§ WHAT THIS TASK INVOLVES
Replace "Where should I click to" with "Where do I click to" everywhere it appears in the rows below, and leave everything else unchanged.

§ EXCERPTED RECORDS
▬▬▬▬▬▬▬▬▬▬

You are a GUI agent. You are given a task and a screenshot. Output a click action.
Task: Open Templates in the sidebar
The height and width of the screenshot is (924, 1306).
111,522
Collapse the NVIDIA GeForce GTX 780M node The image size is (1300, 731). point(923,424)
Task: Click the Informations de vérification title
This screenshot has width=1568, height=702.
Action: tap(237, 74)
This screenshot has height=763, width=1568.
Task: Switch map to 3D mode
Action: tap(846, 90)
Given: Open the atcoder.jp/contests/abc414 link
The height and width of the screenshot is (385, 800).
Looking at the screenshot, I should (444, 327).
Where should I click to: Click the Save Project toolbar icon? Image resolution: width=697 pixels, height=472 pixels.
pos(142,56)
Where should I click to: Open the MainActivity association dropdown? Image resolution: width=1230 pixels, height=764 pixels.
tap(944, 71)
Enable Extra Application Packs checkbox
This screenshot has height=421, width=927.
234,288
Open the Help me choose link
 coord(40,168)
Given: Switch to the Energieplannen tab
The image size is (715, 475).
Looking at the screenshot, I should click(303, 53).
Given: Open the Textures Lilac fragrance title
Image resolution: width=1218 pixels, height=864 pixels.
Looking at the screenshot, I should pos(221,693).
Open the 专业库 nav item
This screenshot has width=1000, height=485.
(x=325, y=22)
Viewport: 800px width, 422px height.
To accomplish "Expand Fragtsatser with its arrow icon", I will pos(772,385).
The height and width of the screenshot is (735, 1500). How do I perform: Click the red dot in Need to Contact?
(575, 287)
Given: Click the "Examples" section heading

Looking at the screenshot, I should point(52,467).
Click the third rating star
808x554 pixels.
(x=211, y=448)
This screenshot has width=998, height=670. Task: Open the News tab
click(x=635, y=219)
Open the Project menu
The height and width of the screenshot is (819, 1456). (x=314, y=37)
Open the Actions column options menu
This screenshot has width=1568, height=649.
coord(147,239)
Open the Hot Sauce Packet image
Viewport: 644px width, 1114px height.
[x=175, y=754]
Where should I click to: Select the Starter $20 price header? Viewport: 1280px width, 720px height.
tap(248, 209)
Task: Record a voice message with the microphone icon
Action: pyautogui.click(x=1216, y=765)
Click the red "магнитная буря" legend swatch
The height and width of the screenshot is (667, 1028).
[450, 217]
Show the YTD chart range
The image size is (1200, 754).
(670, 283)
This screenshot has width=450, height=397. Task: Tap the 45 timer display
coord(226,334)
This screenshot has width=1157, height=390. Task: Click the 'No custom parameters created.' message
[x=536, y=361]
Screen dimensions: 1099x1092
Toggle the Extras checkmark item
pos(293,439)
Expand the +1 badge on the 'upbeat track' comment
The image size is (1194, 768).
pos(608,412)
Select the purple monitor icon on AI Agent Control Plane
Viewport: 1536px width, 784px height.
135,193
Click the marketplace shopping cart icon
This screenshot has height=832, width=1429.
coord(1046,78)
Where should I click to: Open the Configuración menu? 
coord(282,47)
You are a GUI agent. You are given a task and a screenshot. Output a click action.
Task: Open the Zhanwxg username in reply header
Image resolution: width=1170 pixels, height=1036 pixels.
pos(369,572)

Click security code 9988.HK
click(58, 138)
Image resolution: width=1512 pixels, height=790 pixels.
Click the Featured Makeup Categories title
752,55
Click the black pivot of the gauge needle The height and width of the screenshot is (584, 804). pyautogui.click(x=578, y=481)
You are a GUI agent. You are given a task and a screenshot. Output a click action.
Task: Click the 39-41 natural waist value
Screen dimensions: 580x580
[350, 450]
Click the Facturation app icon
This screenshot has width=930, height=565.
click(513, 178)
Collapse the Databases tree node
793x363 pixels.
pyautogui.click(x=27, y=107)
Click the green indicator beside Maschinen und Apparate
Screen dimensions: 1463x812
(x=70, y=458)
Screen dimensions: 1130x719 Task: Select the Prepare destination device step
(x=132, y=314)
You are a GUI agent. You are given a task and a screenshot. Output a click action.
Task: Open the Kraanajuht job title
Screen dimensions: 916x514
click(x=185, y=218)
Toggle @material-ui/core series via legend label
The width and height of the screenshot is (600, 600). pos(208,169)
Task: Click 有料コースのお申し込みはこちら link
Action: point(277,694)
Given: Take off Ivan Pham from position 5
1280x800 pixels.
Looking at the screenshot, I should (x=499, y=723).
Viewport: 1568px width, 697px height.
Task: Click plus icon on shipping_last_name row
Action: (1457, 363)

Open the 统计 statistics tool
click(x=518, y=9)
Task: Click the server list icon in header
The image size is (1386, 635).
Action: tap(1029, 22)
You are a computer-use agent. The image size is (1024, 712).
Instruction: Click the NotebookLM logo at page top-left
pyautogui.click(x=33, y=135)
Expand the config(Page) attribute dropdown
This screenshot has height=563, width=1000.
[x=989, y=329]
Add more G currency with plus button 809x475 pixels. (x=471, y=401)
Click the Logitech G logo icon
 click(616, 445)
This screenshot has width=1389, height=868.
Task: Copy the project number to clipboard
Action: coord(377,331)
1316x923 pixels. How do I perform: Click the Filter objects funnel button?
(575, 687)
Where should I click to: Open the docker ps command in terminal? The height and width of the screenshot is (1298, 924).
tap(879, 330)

▬▬▬▬▬▬▬▬▬▬

§ RESULT
You are a GUI agent. You are given a task and a screenshot. Output a click action.
Task: Open Templates in the sidebar
The height and width of the screenshot is (924, 1306).
111,522
Collapse the NVIDIA GeForce GTX 780M node The image size is (1300, 731). point(923,424)
Task: Click the Informations de vérification title
This screenshot has width=1568, height=702.
Action: tap(237, 74)
This screenshot has height=763, width=1568.
Task: Switch map to 3D mode
Action: tap(846, 90)
Given: Open the atcoder.jp/contests/abc414 link
The height and width of the screenshot is (385, 800).
Looking at the screenshot, I should (444, 327).
Where do I click to: Click the Save Project toolbar icon? Image resolution: width=697 pixels, height=472 pixels.
pos(142,56)
Where do I click to: Open the MainActivity association dropdown? Image resolution: width=1230 pixels, height=764 pixels.
tap(944, 71)
Enable Extra Application Packs checkbox
This screenshot has height=421, width=927.
234,288
Open the Help me choose link
 coord(40,168)
Given: Switch to the Energieplannen tab
The image size is (715, 475).
Looking at the screenshot, I should click(303, 53).
Given: Open the Textures Lilac fragrance title
Image resolution: width=1218 pixels, height=864 pixels.
Looking at the screenshot, I should pos(221,693).
Open the 专业库 nav item
This screenshot has width=1000, height=485.
(x=325, y=22)
Viewport: 800px width, 422px height.
To accomplish "Expand Fragtsatser with its arrow icon", I will pos(772,385).
The height and width of the screenshot is (735, 1500). How do I perform: Click the red dot in Need to Contact?
(575, 287)
Given: Click the "Examples" section heading

Looking at the screenshot, I should point(52,467).
Click the third rating star
808x554 pixels.
(x=211, y=448)
This screenshot has width=998, height=670. Task: Open the News tab
click(x=635, y=219)
Open the Project menu
The height and width of the screenshot is (819, 1456). (x=314, y=37)
Open the Actions column options menu
This screenshot has width=1568, height=649.
coord(147,239)
Open the Hot Sauce Packet image
Viewport: 644px width, 1114px height.
[x=175, y=754]
Where do I click to: Select the Starter $20 price header? Viewport: 1280px width, 720px height.
tap(248, 209)
Task: Record a voice message with the microphone icon
Action: pyautogui.click(x=1216, y=765)
Click the red "магнитная буря" legend swatch
The height and width of the screenshot is (667, 1028).
[450, 217]
Show the YTD chart range
The image size is (1200, 754).
(670, 283)
This screenshot has width=450, height=397. Task: Tap the 45 timer display
coord(226,334)
This screenshot has width=1157, height=390. Task: Click the 'No custom parameters created.' message
[x=536, y=361]
Screen dimensions: 1099x1092
Toggle the Extras checkmark item
pos(293,439)
Expand the +1 badge on the 'upbeat track' comment
The image size is (1194, 768).
pos(608,412)
Select the purple monitor icon on AI Agent Control Plane
Viewport: 1536px width, 784px height.
135,193
Click the marketplace shopping cart icon
This screenshot has height=832, width=1429.
coord(1046,78)
Where do I click to: Open the Configuración menu? 
coord(282,47)
You are a GUI agent. You are given a task and a screenshot. Output a click action.
Task: Open the Zhanwxg username in reply header
Image resolution: width=1170 pixels, height=1036 pixels.
pos(369,572)

Click security code 9988.HK
click(58, 138)
Image resolution: width=1512 pixels, height=790 pixels.
Click the Featured Makeup Categories title
752,55
Click the black pivot of the gauge needle The height and width of the screenshot is (584, 804). pyautogui.click(x=578, y=481)
You are a GUI agent. You are given a task and a screenshot. Output a click action.
Task: Click the 39-41 natural waist value
Screen dimensions: 580x580
[350, 450]
Click the Facturation app icon
This screenshot has width=930, height=565.
click(513, 178)
Collapse the Databases tree node
793x363 pixels.
pyautogui.click(x=27, y=107)
Click the green indicator beside Maschinen und Apparate
Screen dimensions: 1463x812
(x=70, y=458)
Screen dimensions: 1130x719 Task: Select the Prepare destination device step
(x=132, y=314)
You are a GUI agent. You are given a task and a screenshot. Output a click action.
Task: Open the Kraanajuht job title
Screen dimensions: 916x514
click(x=185, y=218)
Toggle @material-ui/core series via legend label
The width and height of the screenshot is (600, 600). pos(208,169)
Task: Click 有料コースのお申し込みはこちら link
Action: point(277,694)
Given: Take off Ivan Pham from position 5
1280x800 pixels.
Looking at the screenshot, I should (x=499, y=723).
Viewport: 1568px width, 697px height.
Task: Click plus icon on shipping_last_name row
Action: (1457, 363)

Open the 统计 statistics tool
click(x=518, y=9)
Task: Click the server list icon in header
The image size is (1386, 635).
Action: tap(1029, 22)
You are a computer-use agent. The image size is (1024, 712).
Instruction: Click the NotebookLM logo at page top-left
pyautogui.click(x=33, y=135)
Expand the config(Page) attribute dropdown
This screenshot has height=563, width=1000.
[x=989, y=329]
Add more G currency with plus button 809x475 pixels. (x=471, y=401)
Click the Logitech G logo icon
 click(616, 445)
This screenshot has width=1389, height=868.
Task: Copy the project number to clipboard
Action: coord(377,331)
1316x923 pixels. How do I perform: Click the Filter objects funnel button?
(575, 687)
Where do I click to: Open the docker ps command in terminal? The height and width of the screenshot is (1298, 924).
tap(879, 330)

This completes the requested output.